Your intentions are the things you're currently praying for.
The "prayer for the Pope's intention" referenced is one Our Father and one Hail Mary; of course, other prayers may be said as well.
Understanding the bible doesn't help.
Bwhahahaha
How can a person make a statement about Catholicism, knowing very little about what Catholicism actually teaches? All you are doing is stating a cliche. I could just as easily say the same about Protestantism has little to do with the bible, when it leaves the Catholic faith...
The fact is that the Bible is not self-interpretated. It takes men to interpret what the author intended. You have your opinions and are welcome to have them. But it is unlikely that Protestantism is the "true" understanding of the bible, since the term itself stems from schism, condemned by the OT and NT alike.
Regards
Ah, the Vatican Airlines where the motto is, "Come fly with us and we'll get you a little closer to heaven." and each passager receives their own vial of holy water.
[Matthew 6:6-8] But thou, when thou prayest, enter into thy closet, and when thou hast shut thy door, pray to thy Father which is in secret; and thy Father which seeth in secret shall reward thee openly. But when ye pray, use not vain repetitions, as the heathen do: for they think that they shall be heard for their much speaking. Be not ye therefore like unto them: for your Father knoweth what things ye have need of, before ye ask him.
It says right here.....not to do that!

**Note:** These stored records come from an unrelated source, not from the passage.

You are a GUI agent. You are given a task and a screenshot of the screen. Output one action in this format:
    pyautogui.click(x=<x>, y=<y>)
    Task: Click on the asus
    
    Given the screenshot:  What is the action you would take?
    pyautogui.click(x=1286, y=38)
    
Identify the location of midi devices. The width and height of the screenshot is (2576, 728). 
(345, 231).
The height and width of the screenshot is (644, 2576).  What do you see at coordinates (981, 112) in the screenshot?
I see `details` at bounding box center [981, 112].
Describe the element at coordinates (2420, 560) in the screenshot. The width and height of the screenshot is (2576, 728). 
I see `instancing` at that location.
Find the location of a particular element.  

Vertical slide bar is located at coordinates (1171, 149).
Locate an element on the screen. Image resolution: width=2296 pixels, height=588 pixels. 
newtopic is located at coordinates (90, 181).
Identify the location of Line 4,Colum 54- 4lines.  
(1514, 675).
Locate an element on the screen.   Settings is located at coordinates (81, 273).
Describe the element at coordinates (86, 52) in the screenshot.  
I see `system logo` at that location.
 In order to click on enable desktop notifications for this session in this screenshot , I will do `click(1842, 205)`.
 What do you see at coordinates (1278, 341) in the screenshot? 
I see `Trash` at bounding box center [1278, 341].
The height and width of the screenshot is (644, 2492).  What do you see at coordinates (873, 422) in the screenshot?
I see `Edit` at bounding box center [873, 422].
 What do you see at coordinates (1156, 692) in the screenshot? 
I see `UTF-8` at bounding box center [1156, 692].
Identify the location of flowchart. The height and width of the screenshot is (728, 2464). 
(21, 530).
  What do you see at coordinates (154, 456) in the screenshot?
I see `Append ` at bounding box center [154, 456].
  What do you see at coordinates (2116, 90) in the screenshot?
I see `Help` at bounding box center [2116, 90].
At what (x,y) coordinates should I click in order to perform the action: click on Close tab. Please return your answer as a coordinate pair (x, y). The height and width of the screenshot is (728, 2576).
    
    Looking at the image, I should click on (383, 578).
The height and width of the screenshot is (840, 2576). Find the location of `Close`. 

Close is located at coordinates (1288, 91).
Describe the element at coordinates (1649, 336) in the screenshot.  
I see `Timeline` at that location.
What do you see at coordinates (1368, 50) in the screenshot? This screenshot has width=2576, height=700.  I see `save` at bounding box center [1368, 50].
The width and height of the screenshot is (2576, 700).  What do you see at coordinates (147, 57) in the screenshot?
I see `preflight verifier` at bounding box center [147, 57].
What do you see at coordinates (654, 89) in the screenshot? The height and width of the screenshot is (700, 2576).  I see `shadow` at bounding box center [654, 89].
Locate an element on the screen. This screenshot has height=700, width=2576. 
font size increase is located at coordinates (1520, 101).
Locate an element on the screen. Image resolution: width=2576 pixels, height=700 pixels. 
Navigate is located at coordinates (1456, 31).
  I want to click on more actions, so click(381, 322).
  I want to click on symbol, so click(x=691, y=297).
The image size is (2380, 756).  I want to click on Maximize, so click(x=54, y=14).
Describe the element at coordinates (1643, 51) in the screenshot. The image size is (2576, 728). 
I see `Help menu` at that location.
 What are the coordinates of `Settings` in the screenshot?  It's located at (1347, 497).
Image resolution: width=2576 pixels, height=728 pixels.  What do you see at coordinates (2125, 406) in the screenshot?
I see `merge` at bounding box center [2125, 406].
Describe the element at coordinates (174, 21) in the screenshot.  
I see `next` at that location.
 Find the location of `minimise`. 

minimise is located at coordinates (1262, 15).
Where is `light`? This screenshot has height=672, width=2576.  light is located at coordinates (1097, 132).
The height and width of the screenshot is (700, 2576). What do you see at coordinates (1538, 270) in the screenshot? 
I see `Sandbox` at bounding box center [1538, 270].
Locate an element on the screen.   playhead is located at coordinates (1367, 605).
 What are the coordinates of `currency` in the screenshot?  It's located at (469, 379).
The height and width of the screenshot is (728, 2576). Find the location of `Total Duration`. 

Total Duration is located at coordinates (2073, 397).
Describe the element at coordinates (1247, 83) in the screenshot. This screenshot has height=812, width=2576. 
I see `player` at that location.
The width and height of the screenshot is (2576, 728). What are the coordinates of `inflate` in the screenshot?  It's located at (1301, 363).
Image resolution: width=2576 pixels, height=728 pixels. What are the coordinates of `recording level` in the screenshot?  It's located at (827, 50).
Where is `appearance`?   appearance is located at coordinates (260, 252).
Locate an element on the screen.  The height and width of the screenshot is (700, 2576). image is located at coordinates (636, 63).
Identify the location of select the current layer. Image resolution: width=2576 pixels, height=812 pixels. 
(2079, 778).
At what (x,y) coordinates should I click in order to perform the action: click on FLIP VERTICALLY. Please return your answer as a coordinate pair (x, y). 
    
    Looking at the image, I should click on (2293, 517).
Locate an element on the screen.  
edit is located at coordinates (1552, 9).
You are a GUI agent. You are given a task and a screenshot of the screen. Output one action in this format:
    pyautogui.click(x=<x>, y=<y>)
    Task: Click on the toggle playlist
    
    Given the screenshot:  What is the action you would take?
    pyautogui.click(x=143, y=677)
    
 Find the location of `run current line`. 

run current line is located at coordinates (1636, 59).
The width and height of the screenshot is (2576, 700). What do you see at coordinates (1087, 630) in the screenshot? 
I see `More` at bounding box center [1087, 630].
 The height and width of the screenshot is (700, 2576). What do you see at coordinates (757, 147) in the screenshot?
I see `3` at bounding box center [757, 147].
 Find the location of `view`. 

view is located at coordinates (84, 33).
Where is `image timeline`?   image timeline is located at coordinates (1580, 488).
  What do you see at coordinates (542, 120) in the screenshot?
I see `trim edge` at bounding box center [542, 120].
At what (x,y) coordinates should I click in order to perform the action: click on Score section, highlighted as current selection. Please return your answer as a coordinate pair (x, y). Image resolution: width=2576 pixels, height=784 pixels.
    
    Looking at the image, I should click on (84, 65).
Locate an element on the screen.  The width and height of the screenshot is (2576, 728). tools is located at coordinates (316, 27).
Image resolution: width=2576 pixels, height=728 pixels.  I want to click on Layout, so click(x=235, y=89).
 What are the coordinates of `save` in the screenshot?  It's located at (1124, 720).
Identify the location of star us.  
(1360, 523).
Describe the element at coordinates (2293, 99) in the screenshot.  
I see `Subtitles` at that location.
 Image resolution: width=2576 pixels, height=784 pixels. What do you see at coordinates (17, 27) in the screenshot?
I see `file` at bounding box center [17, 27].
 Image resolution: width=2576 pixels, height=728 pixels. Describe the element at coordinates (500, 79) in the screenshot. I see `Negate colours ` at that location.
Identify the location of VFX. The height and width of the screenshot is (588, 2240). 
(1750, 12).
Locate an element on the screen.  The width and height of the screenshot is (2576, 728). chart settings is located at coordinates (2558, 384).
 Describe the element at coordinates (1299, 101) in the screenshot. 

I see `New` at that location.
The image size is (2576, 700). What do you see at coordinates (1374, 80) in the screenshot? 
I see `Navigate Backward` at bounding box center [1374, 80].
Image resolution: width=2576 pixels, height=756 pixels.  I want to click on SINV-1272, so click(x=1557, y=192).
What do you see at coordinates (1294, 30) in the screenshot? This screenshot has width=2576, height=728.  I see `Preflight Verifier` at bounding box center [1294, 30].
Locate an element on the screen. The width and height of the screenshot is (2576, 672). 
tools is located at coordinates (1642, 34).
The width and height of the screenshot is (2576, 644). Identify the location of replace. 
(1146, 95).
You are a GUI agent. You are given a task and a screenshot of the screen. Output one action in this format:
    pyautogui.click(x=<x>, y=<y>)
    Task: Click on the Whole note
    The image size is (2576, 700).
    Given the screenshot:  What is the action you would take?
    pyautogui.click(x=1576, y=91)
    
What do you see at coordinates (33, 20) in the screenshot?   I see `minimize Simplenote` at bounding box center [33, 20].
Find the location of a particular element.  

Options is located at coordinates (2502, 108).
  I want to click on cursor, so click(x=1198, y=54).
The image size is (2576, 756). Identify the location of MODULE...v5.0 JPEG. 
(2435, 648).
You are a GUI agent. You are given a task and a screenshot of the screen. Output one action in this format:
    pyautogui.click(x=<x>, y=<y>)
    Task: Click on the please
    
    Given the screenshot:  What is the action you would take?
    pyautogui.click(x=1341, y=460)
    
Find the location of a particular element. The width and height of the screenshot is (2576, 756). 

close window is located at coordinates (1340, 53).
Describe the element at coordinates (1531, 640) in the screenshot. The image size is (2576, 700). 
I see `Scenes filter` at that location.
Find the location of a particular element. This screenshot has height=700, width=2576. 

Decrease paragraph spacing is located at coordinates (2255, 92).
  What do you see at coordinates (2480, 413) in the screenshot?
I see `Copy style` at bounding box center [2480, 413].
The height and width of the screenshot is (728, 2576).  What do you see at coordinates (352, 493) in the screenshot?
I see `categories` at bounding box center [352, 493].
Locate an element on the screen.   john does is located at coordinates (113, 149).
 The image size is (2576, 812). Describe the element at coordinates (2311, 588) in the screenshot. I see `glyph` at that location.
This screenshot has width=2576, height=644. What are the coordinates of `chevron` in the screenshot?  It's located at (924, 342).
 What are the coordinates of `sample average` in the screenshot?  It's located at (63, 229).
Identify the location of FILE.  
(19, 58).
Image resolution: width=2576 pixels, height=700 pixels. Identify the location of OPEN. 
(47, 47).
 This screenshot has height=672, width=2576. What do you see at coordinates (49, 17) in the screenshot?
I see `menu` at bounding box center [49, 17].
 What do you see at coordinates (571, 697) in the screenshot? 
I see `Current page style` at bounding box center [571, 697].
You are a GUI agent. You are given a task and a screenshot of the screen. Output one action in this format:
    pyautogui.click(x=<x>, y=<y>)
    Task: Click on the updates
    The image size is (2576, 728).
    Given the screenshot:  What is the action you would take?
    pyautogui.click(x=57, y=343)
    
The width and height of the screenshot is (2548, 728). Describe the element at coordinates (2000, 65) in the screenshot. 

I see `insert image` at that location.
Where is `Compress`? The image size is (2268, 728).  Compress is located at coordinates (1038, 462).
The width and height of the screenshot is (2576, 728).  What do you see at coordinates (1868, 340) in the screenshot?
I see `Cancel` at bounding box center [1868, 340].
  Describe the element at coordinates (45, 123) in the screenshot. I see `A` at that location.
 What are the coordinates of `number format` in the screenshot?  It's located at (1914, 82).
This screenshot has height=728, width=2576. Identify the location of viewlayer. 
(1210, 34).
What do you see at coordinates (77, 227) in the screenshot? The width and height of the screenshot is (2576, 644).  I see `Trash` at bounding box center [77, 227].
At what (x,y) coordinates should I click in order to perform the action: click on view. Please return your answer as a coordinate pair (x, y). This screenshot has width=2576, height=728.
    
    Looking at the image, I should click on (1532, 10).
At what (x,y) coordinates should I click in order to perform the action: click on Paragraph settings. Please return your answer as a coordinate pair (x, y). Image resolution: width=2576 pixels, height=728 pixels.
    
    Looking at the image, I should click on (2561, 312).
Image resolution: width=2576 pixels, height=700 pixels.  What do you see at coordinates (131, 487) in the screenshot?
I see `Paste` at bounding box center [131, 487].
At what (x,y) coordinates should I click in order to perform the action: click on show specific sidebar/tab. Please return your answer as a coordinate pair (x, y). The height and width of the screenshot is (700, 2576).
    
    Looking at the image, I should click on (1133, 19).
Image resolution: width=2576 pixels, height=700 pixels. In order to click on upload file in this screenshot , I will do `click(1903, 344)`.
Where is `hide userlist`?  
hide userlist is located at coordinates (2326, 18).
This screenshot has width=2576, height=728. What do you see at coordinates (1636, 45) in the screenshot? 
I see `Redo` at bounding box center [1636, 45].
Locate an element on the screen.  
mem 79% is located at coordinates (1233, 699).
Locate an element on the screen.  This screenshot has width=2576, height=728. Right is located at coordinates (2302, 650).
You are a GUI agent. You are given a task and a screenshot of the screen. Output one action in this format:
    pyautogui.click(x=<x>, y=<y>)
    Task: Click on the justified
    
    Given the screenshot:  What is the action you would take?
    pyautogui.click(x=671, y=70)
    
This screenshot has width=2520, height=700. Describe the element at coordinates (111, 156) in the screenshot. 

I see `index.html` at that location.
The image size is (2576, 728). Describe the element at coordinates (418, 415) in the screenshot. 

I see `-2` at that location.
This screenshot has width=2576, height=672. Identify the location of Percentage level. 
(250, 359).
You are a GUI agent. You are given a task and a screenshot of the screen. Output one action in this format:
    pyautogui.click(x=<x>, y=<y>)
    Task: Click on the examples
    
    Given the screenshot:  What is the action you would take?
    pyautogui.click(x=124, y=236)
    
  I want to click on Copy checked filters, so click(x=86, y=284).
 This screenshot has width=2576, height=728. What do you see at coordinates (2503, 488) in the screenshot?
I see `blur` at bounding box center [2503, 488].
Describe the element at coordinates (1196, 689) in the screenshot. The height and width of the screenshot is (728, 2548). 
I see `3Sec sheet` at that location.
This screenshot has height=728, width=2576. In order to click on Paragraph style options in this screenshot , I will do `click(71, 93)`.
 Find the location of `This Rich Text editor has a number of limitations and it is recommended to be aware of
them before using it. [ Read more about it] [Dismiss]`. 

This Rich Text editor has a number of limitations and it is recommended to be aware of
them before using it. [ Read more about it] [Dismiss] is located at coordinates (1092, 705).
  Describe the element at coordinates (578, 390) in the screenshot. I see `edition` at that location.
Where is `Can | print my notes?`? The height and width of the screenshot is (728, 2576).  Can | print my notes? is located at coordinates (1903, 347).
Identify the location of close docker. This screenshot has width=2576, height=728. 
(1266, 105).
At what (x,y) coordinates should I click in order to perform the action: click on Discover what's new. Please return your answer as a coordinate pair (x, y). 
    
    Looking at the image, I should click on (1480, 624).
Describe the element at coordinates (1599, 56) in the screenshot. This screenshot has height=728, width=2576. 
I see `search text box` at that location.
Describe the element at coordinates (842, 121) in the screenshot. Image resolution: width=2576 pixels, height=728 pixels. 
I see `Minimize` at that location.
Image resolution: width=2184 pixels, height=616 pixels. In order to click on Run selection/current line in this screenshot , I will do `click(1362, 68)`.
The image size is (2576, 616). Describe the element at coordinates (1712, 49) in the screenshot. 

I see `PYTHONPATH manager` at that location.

Why do you insist upon doing things that are unscriptural? I'll never understand you guys! If I was involved in a group of people saying the rosary.....and someone pointed out this scripture to me......I'd do some research. Then I'd wonder why I never got the word.
It's only "unscriptural" in your bad translation, Diego.
Look it up. The Greek word battalogeo doesn't have anything to do with "repetition," it means "useless words" or "babbling". "Repetition" is a KJV translator's error. (Compare it to other translations and you'll see what I mean.)
BTW, there's nothing wrong with repetition in prayer. Note Matthew 26:36-46, where Jesus prayed the same prayer three times. (Oy, vey! Doesn't He know how wrong that is?!?) Then read Ps 136, for some seriously repetitious prayer.
and someone pointed out this scripture to me......I'd do some research.
Fortunately for you, I've done the research already. Now go and get a real Bible, and try to understand it as something more than just a handy weapon to use against Catholics.
I really thought you hadn't received the word on this yet!
This makes it all the more mysterious??????
Not true. The Magisterium (Is your name Pullman?) warns the plowman and the milkmaid that just as they can plow crooked rows or spill the milk, they can err in their understanding of the Bible. They tell Bibleical scholars the same thing, but where the simple folk listen, the scholars often do not.
I...don't know what you're talking about!
Not that one.
It’s an important point. There are some very strange ideas and practices and doctrines that come out of the RCC that are not found in the bible. This whole indulgences thing is just one of many.
I agree that it is important, but I disagree that there are "some very strange ideas and practices and doctrines that come out of the RCC".
The concept of indulgences are very ancient and are found in Scriptures. To begin with, have you considered Matthew 16:19 or Matthew 18:18? Or we could go back further and look at the Jewish OT - which clearly mentions the idea of penance and acts of contrition for one's sins (such as wearing sack clothes and dousing one's head with ashes). The Church has been given authority to bind and loosen, to punish those within, or to free one from the effects of temporal punishments.
Regards
Oh yes, the verse that gives the pope all power, ofcourse. Boy that verse gets a lot of use by the RCC.